* Task item
Each line of the entries below that holds "agent" is needed, copied in full.

'''

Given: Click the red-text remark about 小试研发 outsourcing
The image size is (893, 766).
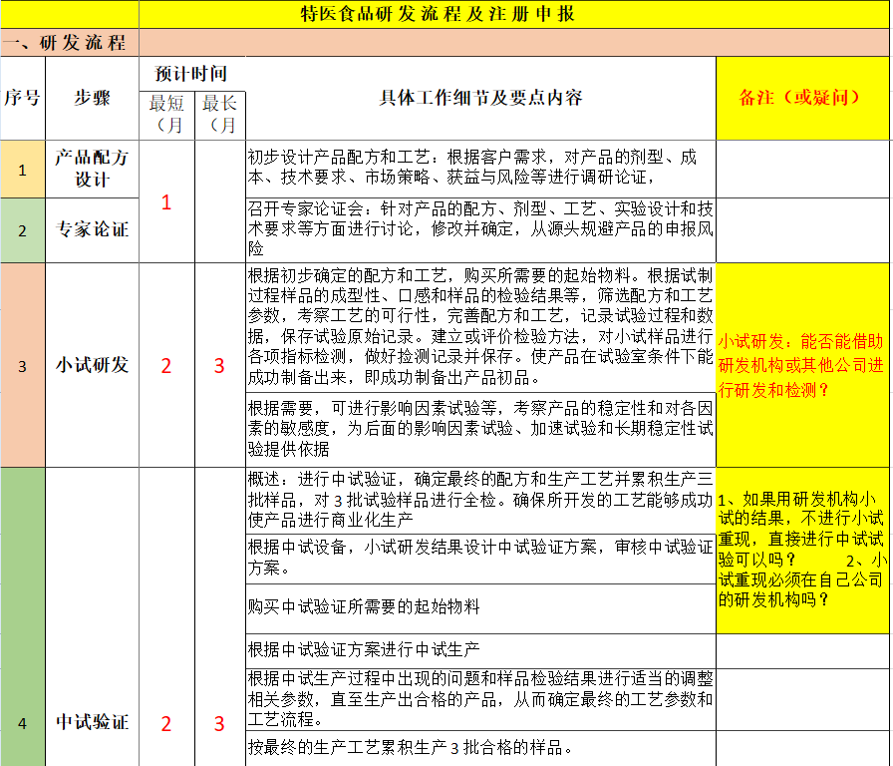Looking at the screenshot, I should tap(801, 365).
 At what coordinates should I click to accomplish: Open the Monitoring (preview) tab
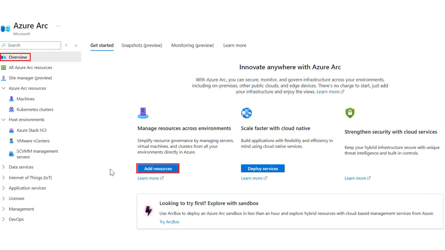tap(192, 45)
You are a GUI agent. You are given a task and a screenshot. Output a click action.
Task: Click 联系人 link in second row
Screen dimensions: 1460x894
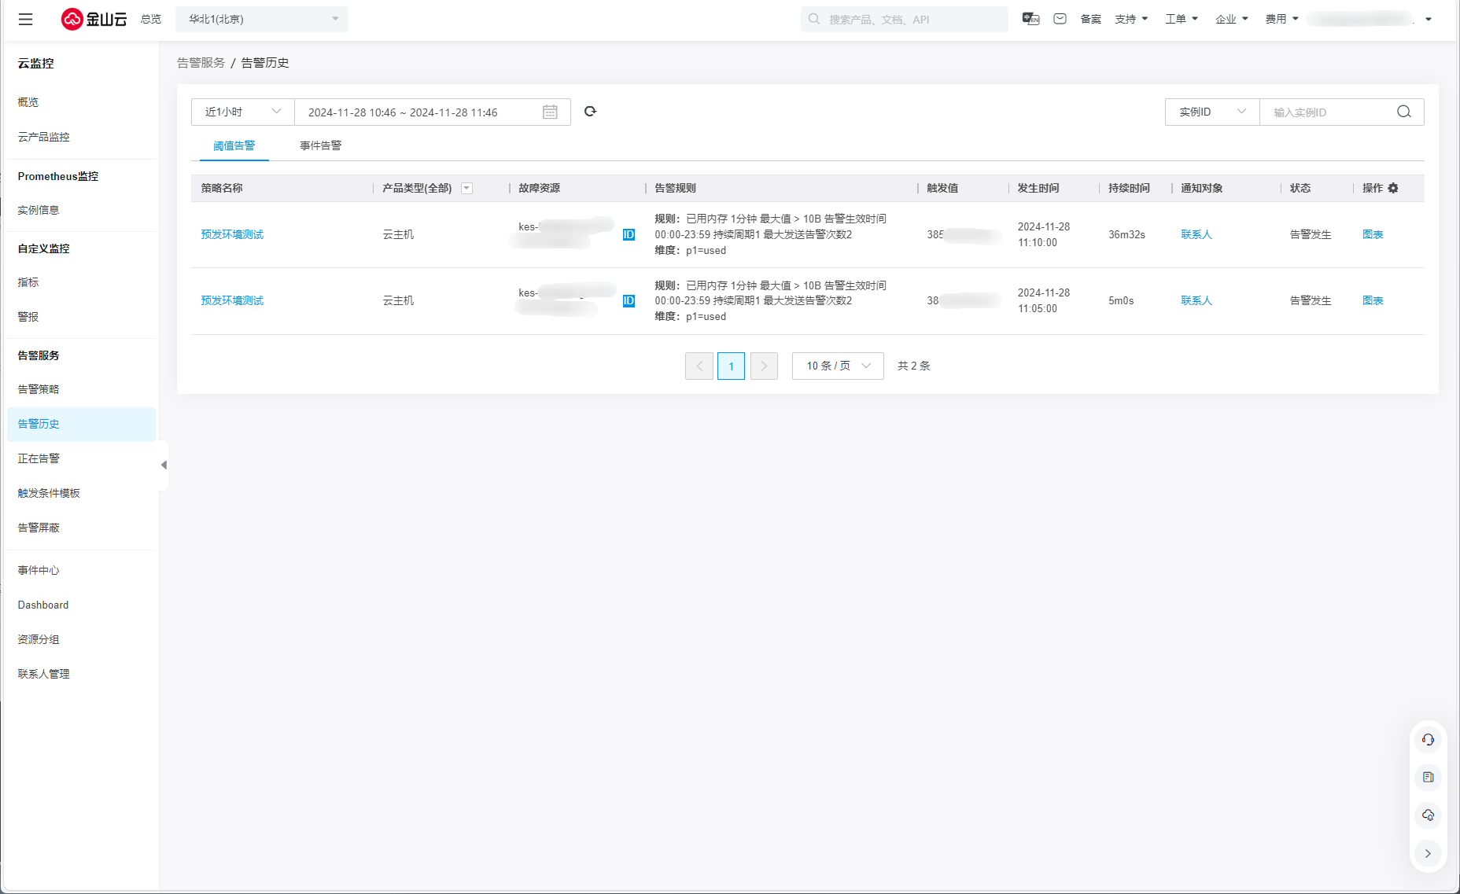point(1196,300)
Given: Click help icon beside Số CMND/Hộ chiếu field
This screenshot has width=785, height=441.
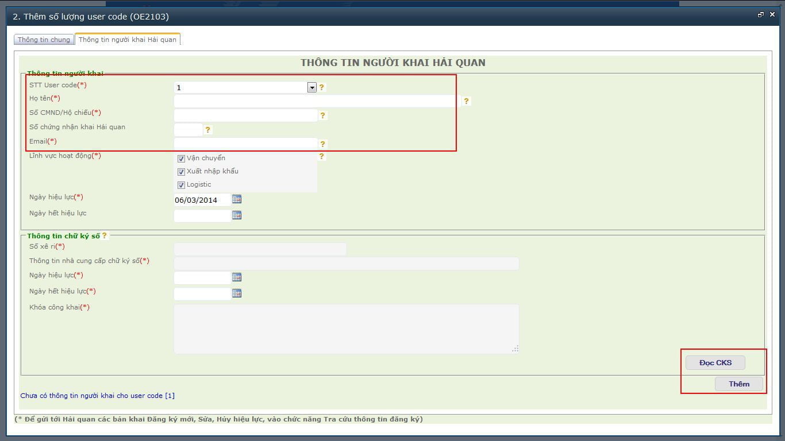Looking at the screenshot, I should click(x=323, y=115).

'''
'''

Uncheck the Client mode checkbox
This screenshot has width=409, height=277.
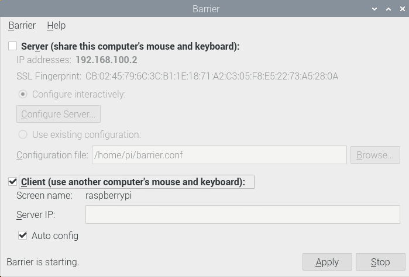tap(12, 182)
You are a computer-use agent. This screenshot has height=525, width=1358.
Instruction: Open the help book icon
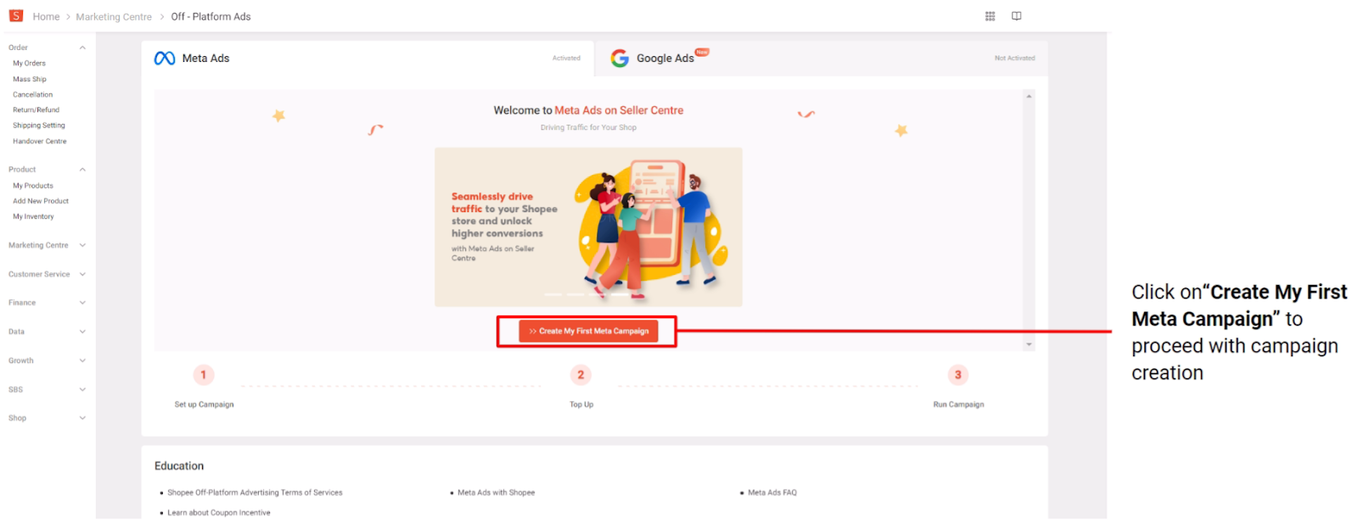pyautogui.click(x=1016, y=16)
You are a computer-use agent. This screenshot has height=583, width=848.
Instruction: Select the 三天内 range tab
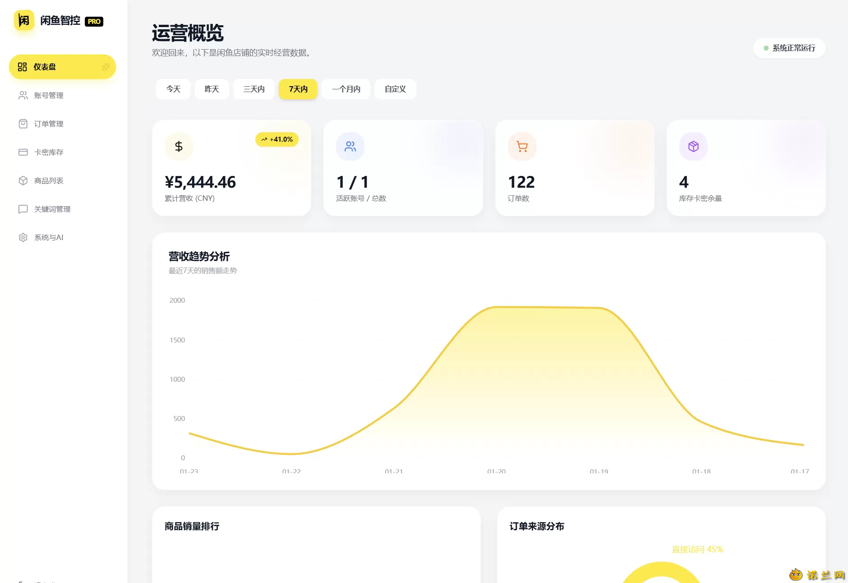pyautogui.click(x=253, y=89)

'''

* Solution
You are a GUI agent. You are given a task and a screenshot. Output a click action.
You are a computer-use agent. This screenshot has height=525, width=1358.
You are a computer-use agent. This screenshot has height=583, width=848.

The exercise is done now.